→ Task set:
(1) In the PDF compression page, what tool does the optimizer run in the browser?
(2) Continue the PDF compression page after its final sentence.

→ Reading passage:
Compress a PDF — losslessly, without uploading it

An honest word before you start: this is a lossless optimizer, not a magic shrink ray. It runs qpdf — a well-established open-source PDF tool compiled to WebAssembly — right in your browser, restructuring the file with object streams and recompressed internal data. Nothing visible changes: text, images, and fonts are untouched, so the output is pixel-identical to the input. Typical savings run 5–30%, best on PDFs generated by office software with inefficient internal structure. If your PDF is mostly large scanned images, expect little or nothing — the images are the bulk of the file, and shrinking them would require lossy recompression this tool deliberately avoids. The upside of that honesty: quality is guaranteed, and because the whole job runs locally, your document is never uploaded. Input and output sizes are shown side by side, so the benefit is never a mystery.

How it works

  1. Drop a PDF below or click to choose one.
  2. qpdf rewrites the file structure losslessly — content and quality are untouched.
  3. Compare the input and output sizes shown, then download name-optimized.pdf.

Frequently asked questions

How much smaller will my PDF actually get?

Typically 5–30%, and honestly, sometimes near zero. Savings come from restructuring the file — object streams, recompressed metadata and content streams, removed slack — so PDFs from word processors and report generators shrink most. A PDF that is essentially a container for big scanned images will barely budge, because the images dominate its size and this tool will not degrade them.

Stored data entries
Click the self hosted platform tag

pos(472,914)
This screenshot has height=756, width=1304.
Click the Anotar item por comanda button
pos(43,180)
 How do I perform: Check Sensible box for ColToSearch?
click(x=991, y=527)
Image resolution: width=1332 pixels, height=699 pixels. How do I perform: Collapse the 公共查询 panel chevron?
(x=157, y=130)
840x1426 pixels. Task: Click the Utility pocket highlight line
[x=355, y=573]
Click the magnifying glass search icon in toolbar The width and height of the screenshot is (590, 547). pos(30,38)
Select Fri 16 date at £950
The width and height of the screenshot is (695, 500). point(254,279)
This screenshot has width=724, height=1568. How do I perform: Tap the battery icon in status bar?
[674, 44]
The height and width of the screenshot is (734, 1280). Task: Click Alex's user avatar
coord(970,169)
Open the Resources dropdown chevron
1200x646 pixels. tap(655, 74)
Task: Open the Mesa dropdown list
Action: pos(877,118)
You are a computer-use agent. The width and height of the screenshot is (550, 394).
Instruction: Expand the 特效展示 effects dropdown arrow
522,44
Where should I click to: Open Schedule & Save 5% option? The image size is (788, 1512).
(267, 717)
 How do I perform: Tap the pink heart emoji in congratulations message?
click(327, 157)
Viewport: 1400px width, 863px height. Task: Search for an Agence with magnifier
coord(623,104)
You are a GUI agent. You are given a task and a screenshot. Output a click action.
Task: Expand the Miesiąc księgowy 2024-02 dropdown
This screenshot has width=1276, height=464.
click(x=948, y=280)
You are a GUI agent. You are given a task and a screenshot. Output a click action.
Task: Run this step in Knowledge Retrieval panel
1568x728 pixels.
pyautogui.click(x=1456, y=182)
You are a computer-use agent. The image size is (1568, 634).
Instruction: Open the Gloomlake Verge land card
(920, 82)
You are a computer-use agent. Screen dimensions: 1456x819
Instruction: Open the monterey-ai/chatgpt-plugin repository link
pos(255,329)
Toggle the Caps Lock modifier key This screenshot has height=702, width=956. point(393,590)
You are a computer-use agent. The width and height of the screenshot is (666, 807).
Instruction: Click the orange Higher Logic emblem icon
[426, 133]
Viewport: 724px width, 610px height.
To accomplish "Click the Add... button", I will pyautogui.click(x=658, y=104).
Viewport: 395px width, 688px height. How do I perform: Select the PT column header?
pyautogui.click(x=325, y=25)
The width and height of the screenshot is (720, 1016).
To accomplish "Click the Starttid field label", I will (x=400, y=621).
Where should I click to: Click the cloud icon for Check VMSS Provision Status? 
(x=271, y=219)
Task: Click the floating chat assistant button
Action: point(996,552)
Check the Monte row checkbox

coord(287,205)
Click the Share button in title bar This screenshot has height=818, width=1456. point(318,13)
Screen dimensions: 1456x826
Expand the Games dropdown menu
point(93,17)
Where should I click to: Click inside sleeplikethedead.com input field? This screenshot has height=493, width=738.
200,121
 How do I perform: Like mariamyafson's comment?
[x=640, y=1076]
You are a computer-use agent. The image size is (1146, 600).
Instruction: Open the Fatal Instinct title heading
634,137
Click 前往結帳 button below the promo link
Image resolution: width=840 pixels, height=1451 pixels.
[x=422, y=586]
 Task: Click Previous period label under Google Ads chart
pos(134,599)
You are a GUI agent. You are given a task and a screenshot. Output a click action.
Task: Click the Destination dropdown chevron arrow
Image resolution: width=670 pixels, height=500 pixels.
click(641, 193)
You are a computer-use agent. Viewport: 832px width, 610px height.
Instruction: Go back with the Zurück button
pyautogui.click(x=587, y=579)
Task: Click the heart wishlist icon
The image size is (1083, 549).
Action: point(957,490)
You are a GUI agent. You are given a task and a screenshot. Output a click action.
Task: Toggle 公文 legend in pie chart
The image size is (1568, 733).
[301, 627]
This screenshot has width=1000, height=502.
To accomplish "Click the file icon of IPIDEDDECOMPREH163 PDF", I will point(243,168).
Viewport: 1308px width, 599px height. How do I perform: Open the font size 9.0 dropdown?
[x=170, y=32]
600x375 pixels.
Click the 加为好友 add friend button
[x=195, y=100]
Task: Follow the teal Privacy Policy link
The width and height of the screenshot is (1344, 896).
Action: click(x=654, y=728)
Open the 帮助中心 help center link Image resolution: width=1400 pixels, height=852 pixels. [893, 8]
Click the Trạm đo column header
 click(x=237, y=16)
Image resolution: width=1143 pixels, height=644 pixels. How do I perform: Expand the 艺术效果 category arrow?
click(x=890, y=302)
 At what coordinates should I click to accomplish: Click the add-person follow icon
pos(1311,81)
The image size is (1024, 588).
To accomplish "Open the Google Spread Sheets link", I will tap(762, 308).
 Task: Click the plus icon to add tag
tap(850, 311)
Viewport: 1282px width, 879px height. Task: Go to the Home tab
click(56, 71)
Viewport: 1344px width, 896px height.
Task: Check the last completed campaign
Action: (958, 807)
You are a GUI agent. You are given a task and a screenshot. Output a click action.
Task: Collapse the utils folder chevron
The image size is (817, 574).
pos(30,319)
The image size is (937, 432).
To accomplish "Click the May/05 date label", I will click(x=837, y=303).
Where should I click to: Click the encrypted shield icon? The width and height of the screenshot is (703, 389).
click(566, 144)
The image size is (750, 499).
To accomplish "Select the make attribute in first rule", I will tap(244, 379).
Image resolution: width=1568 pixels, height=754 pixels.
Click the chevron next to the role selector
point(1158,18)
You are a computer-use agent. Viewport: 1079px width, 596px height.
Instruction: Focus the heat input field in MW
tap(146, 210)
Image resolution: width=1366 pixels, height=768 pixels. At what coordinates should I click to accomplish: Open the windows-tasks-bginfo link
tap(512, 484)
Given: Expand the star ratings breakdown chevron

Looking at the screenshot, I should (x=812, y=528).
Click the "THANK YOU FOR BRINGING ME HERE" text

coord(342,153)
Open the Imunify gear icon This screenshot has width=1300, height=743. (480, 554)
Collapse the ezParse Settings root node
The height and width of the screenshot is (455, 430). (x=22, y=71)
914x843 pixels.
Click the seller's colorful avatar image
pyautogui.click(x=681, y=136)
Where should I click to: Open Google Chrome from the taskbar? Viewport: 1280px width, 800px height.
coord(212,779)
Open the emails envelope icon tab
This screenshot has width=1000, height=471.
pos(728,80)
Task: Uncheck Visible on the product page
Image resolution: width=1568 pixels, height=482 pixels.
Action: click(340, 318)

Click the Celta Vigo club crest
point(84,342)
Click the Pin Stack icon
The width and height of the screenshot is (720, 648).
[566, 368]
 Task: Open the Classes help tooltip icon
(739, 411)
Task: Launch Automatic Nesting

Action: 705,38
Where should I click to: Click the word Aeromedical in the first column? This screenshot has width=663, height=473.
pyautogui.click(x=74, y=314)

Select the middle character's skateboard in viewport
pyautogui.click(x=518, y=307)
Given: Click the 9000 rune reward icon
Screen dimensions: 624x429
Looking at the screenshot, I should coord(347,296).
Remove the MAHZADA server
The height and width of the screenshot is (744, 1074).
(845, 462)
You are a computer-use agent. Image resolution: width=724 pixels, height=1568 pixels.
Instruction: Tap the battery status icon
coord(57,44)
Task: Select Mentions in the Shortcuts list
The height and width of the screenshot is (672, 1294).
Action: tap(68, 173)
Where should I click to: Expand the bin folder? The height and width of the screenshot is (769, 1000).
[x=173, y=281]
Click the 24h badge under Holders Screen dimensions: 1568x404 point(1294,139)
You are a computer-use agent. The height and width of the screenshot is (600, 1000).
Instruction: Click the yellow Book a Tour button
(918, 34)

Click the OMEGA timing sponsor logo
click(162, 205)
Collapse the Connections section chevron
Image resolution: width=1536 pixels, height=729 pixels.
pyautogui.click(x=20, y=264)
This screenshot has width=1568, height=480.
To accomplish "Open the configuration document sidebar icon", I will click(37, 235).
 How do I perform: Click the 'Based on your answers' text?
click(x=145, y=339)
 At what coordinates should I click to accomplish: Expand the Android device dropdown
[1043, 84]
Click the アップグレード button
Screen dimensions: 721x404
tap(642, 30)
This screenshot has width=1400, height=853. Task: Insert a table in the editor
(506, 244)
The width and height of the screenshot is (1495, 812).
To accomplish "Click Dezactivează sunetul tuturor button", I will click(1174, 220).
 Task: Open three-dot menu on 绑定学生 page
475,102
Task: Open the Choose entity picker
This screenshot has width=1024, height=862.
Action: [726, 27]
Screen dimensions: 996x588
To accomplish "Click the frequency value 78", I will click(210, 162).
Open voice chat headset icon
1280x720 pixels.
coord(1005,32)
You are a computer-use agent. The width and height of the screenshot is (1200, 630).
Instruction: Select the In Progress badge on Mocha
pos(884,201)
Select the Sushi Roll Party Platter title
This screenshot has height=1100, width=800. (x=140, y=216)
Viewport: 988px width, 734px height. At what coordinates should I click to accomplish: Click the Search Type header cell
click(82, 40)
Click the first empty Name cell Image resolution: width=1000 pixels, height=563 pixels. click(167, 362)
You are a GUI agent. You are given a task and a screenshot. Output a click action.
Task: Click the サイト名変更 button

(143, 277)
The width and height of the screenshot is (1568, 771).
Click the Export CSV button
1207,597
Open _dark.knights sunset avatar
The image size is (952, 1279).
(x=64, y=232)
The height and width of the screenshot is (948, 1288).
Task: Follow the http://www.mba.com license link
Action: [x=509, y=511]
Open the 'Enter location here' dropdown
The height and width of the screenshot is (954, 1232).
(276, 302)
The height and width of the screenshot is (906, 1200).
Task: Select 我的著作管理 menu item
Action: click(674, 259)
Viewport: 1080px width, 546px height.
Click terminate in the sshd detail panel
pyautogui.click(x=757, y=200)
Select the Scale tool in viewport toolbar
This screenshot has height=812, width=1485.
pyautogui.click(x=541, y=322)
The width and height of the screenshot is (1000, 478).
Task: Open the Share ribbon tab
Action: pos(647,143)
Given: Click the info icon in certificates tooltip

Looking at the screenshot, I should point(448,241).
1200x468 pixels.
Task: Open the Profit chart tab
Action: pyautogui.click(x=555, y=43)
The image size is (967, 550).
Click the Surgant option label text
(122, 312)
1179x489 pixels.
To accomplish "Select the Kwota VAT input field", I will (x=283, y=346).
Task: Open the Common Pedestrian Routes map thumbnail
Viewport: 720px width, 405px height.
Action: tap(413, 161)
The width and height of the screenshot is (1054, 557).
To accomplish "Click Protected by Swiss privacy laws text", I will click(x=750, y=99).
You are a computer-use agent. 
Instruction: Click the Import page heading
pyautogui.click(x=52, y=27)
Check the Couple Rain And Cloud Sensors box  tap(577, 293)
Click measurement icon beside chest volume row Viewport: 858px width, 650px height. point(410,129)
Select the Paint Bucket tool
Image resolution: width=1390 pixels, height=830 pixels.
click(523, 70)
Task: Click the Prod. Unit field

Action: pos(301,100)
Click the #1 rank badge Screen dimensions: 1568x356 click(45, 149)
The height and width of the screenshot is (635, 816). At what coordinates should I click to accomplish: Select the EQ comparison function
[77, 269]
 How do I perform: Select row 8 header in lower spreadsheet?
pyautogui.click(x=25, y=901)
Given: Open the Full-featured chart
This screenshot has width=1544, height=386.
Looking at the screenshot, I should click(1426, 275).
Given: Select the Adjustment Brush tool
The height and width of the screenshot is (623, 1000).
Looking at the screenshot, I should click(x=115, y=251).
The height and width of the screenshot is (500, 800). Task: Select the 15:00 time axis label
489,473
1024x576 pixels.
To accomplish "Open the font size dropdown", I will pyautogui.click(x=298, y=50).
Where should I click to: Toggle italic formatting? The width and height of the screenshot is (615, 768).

→ Answers to the tasks:
(1) It runs qpdf, an open-source PDF tool compiled to WebAssembly.

(2)
Will the compressed PDF look any different?

No — that is the guarantee of lossless optimization. Every character, image, and vector shape is preserved exactly; only the file’s internal plumbing is reorganized. If another tool promises dramatic shrinkage of scanned PDFs, it is downsampling your images. This one never does.

Is my PDF uploaded for compression?

No. qpdf is compiled to WebAssembly and executes inside your browser, the same way it would run on your own command line. Financial statements, contracts, and medical documents are processed entirely in local memory — no server, no upload, and it works offline once the page has loaded.

What is qpdf?

qpdf is a mature, widely used open-source command-line tool for structural PDF transformations — the kind of software packaged in every major Linux distribution. Here it runs as WebAssembly in your browser tab, which means you get a trusted, battle-tested optimizer without installing anything or sending your file anywhere.